L'Australie a eu raison de la résistance uruguayenne

Pas récompensé de ses efforts à la mi-temps, l'Uruguay a fini par céder sous les vagues offensives des Wallabies (45-10).

TOKYO, le 5 octobre. Rencontre déséquilibrée sur le papier, cet Australie – Uruguay s’est révélé beaucoup plus intéressant qu’imaginé. Du moins durant la première période. Dans la lignée de leur premier match face aux Fidji (victoire 30-27) et portés par leur jeunesse, los Teros ont joué crânement leur chance face à des Wallabies pourtant au pied du mur après leur défaite contre le pays de Galles la semaine dernière (29-25).
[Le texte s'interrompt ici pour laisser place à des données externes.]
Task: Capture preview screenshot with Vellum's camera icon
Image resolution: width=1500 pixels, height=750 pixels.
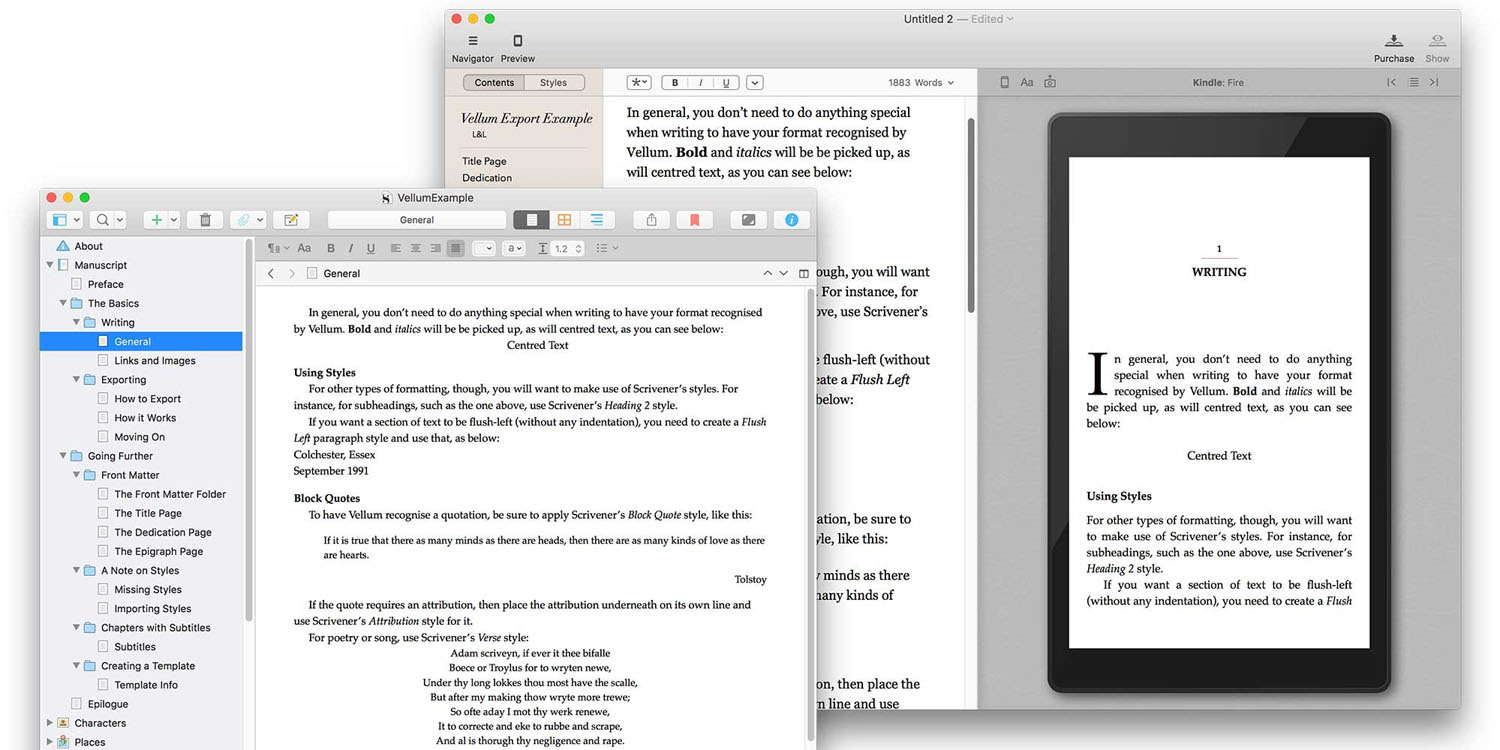Action: click(x=1050, y=82)
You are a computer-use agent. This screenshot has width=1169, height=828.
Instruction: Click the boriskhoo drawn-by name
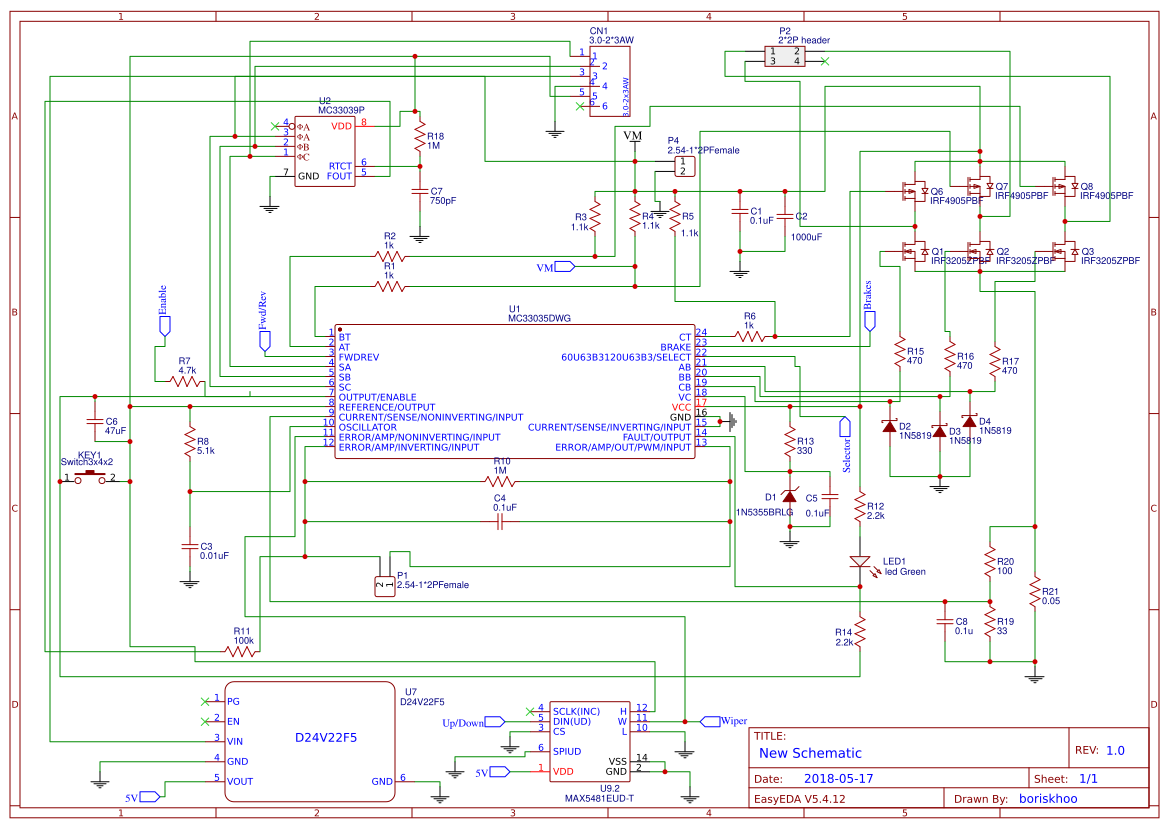pyautogui.click(x=1048, y=798)
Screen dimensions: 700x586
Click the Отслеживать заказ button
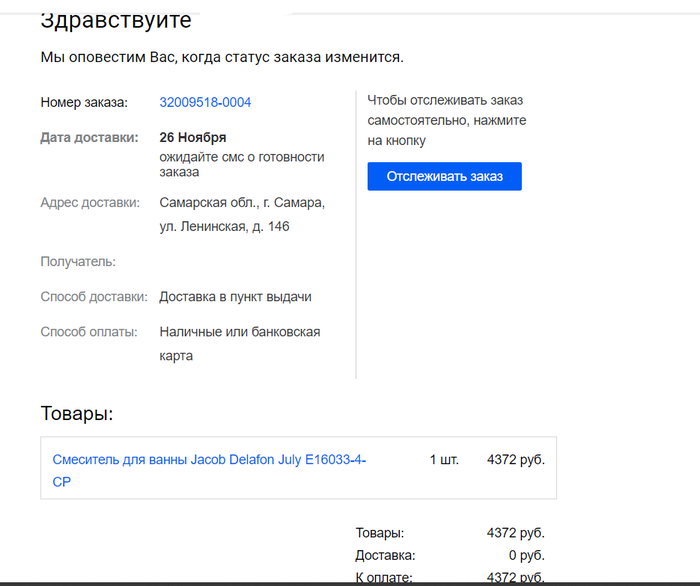tap(444, 177)
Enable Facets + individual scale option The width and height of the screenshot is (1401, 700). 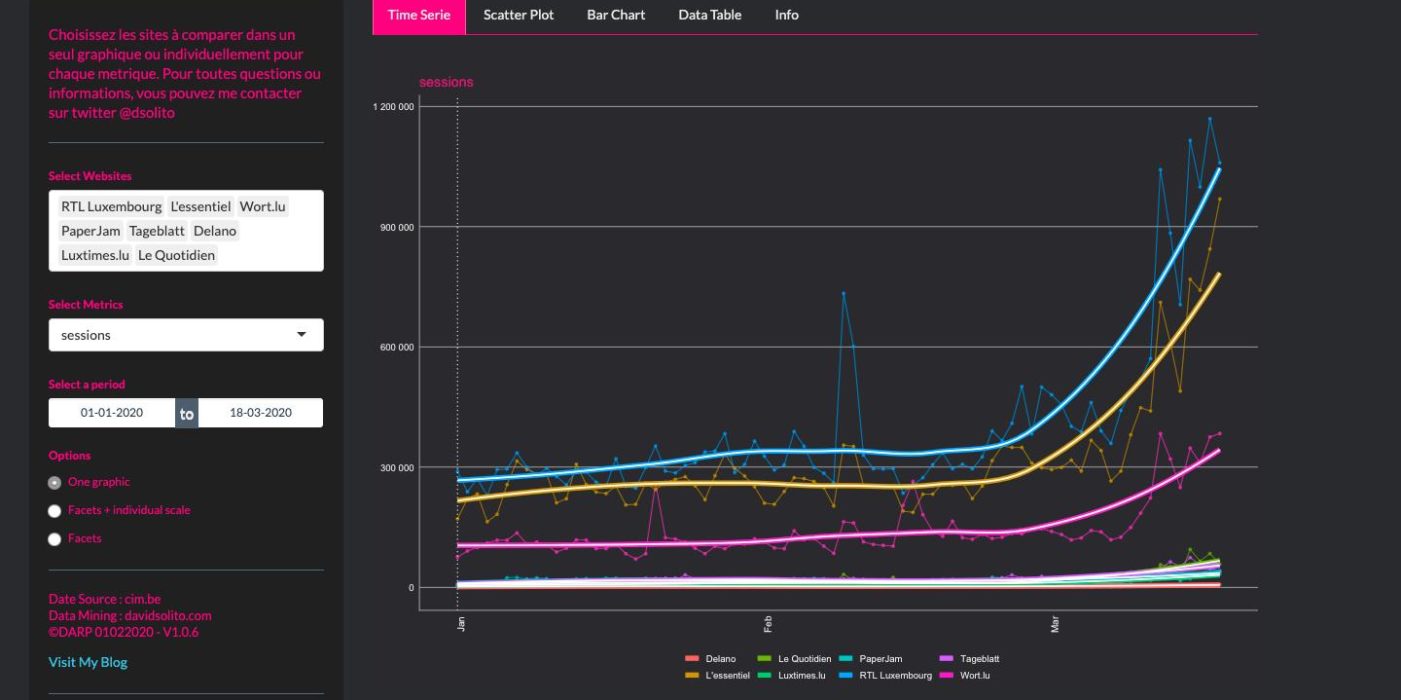(55, 511)
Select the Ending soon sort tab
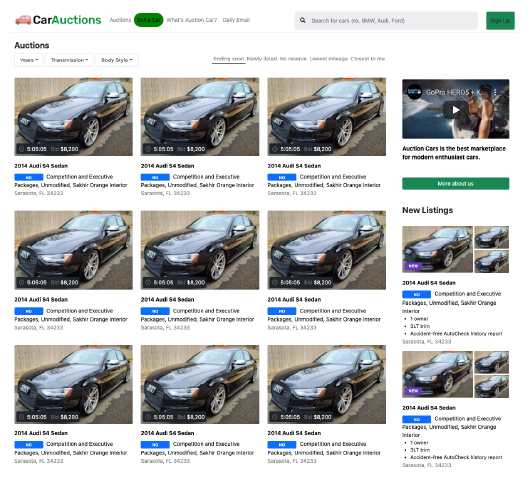Viewport: 530px width, 484px height. click(228, 59)
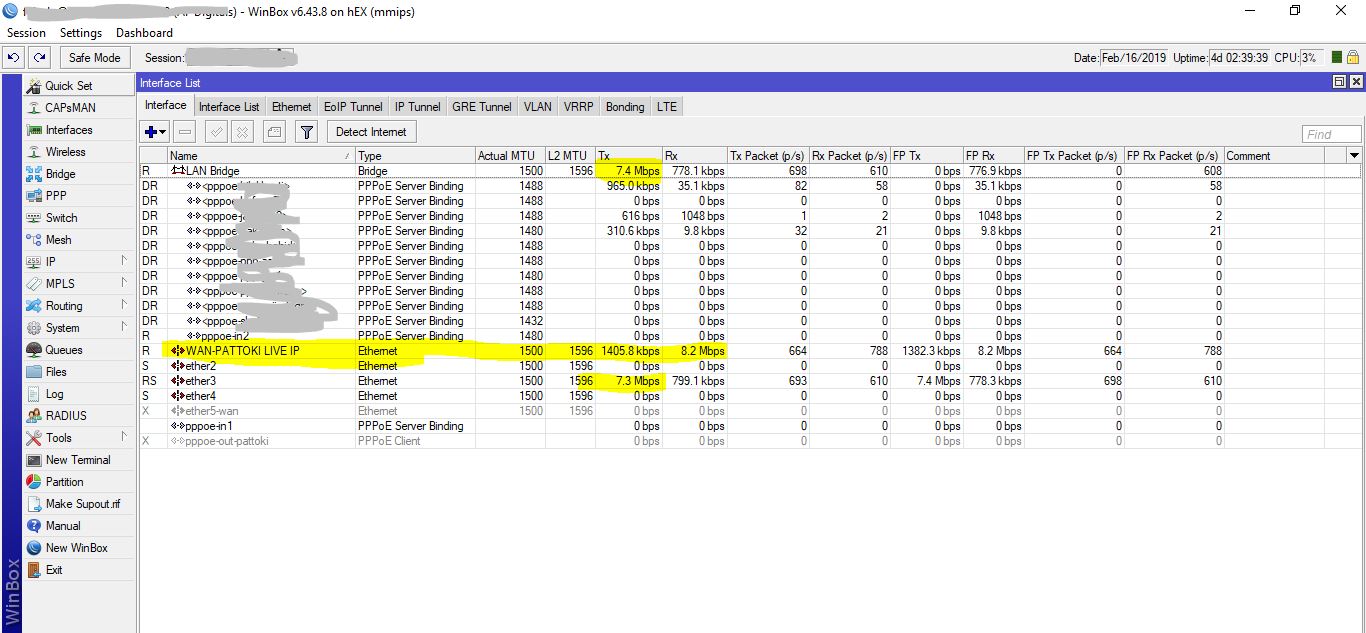Open the column selection arrow beside Comment
This screenshot has width=1366, height=633.
point(1355,155)
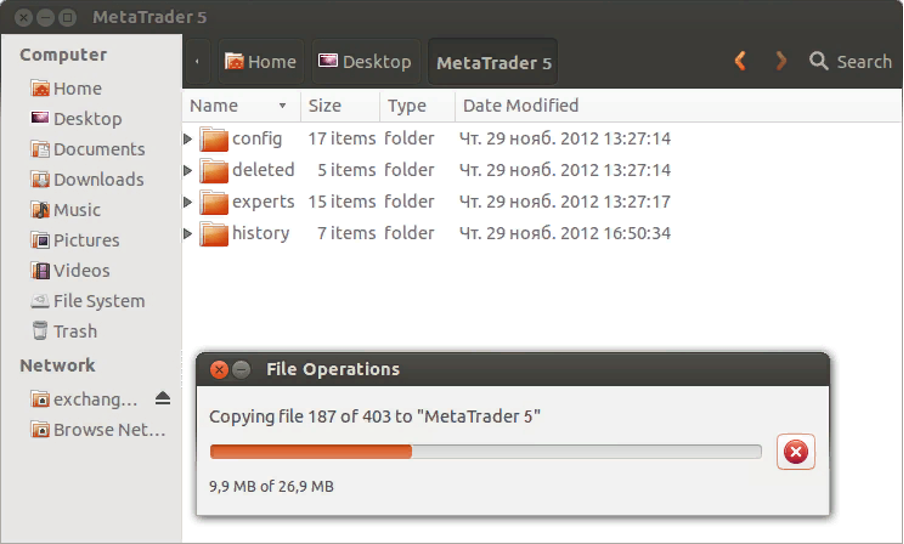
Task: Open Search with the magnifier icon
Action: [x=819, y=62]
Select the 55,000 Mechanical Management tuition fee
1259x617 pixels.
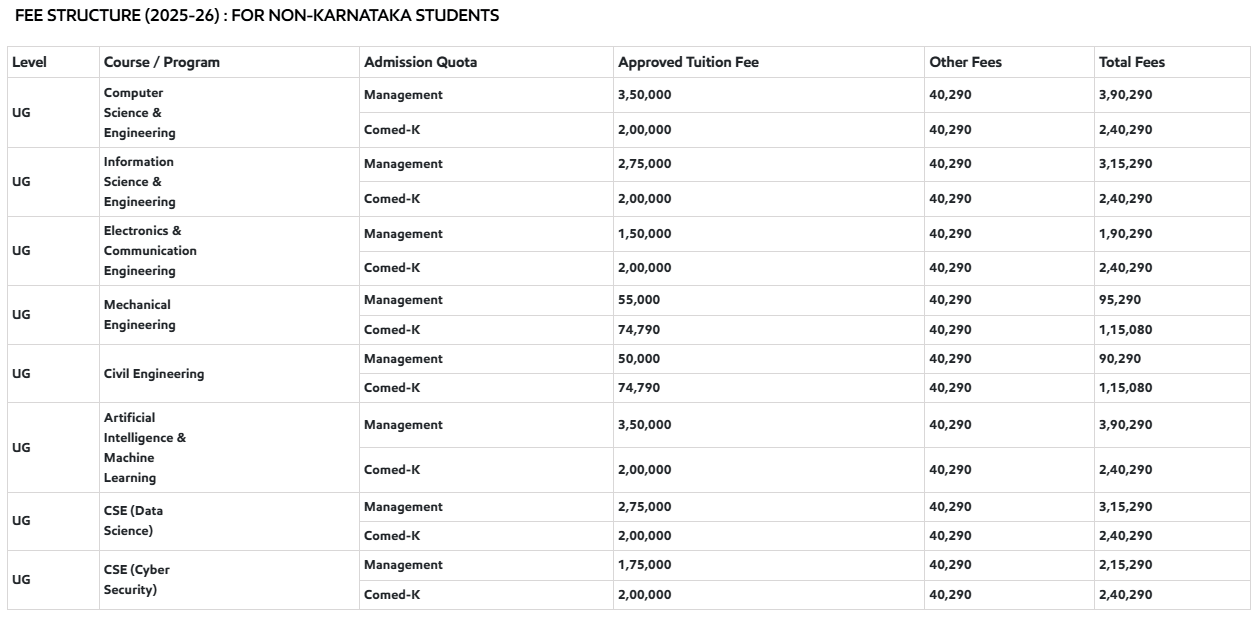pos(639,300)
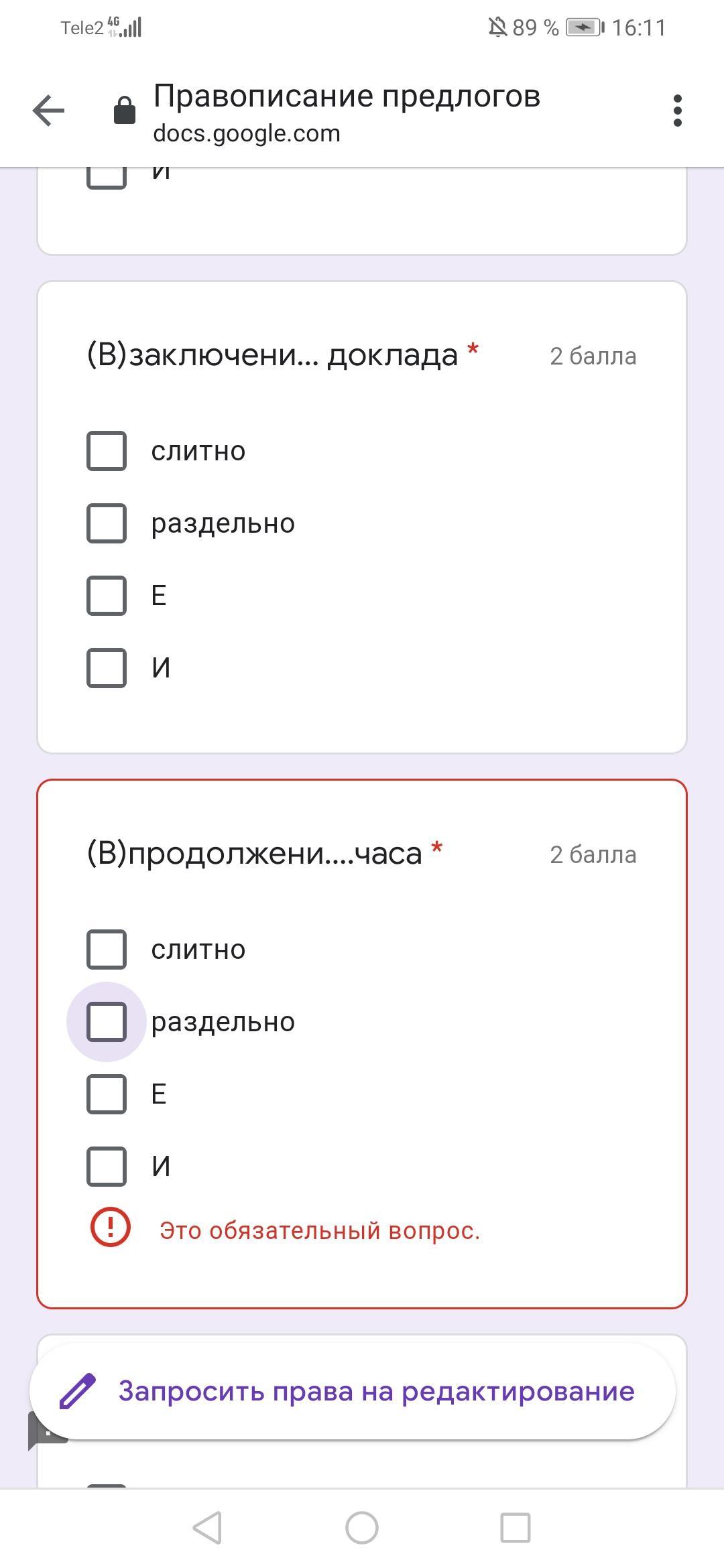The image size is (724, 1568).
Task: Tap the Android back navigation triangle
Action: 207,1528
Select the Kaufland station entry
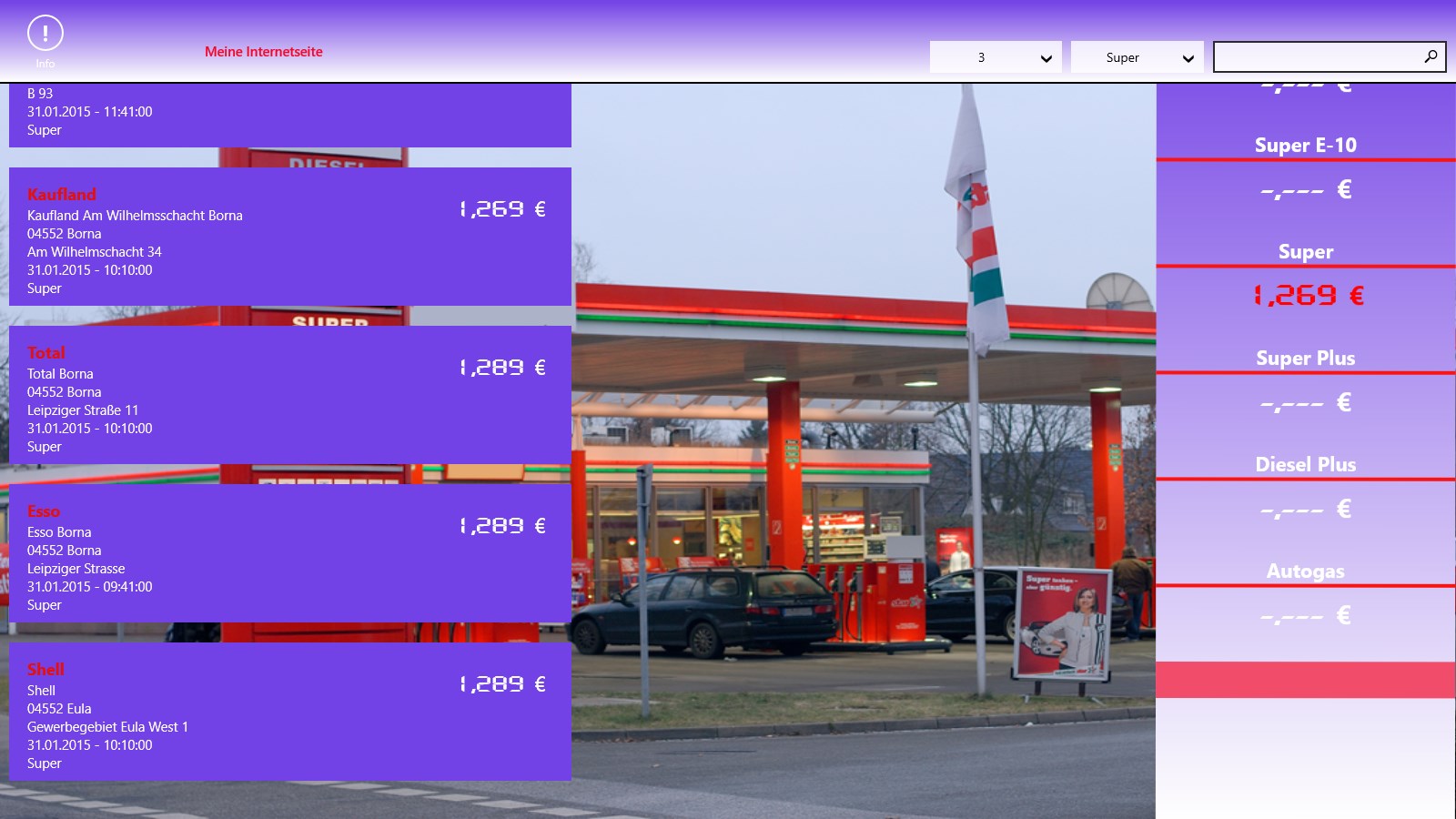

Et si les Wallabies, dans leur splendide maillot aborigène collector, ont été les premiers à ouvrir la marque par Haylett-Petty (7-0, 6ème), les Sud-américains n’ont pas tardé à réagir. Ils se sont retrouvés deux fois tout près de franchir la ligne adverse. Des efforts finalement récompensés par le pied de Berchesi (7-3, 12ème). Mieux, juste avant la pause, l’Uruguay croyait bien marquer à son tour un essai par Inciarte, mais l’arbitre français M. Raynal l’annulait pour un hors-jeu d’Ardao.

Mais l’Australie a dans ses rangs un joueur exceptionnel, qu’on attendait de découvrir. Plus jeune Wallaby à jouer en Coupe du Monde, Jordan Petaia a montré, en l'espace de six minutes, pourquoi Michael Cheika lui fait déjà confiance. Un essai en venant se proposer plein axe, agrémenté d’un tour sur lui-même pour échapper au plaquage de Silva (14-3, 24ème). Puis une démonstration de petits pas et d’appuis électriques pour trouver l’intervalle et faire la passe décisive à Kuridrani dans des conditions idéales (19-3, 30ème).

Un score à la mi-temps finalement flatteur pour les Wallabies, dominateurs dans l’ensemble mais terriblement indisciplinés. Neuf pénalités en première période et surtout deux cartons jaunes pour des plaquages hauts (Coleman 14ème puis Salakaia-Loto 29ème), voilà l’occasion pour Michael Cheika de s’arracher quelques cheveux et de pousser une bonne soufflante à la pause.

En tout cas, les Wallabies revenaient des vestiaires transfigurés. Finis, les ballons rendus stupidement. Terminée, l’indiscipline chronique (trois pénalités seulement). Face à une opposition uruguayenne qui baissait un peu de pied, l’Australie commençait à dérouler son rugby. Toutes les sept minutes environ, les Wallabies ajoutaient un essai. Le centre Kuridrani enrhumait Freitas pour son doublé personnel et l’essai du bonus (26-3, 47ème). L’entrant Will Genia célébrait sa 15ème apparition en Coupe du Monde d’un nouvel essai (33-3, 54ème). James Slipper aggravait le score, inscrivant son premier essai pour sa 94ème sélection (40-3, 62ème). Haylett-Petty y allait aussi de son doublé (45-3, 69ème).

Toujours valeureux, l’Uruguay ne renonçait pas. Et à deux minutes de la fin, au terme d’une action à quasi vingt temps de jeu, le numéro 8 Manuel Diana récompensait les efforts de son équipe, battue mais qui n’a pas vraiment pas à rougir de sa performance. L’Australie, elle, va mieux mais a encore du pain sur la planche en vue des quarts de finale.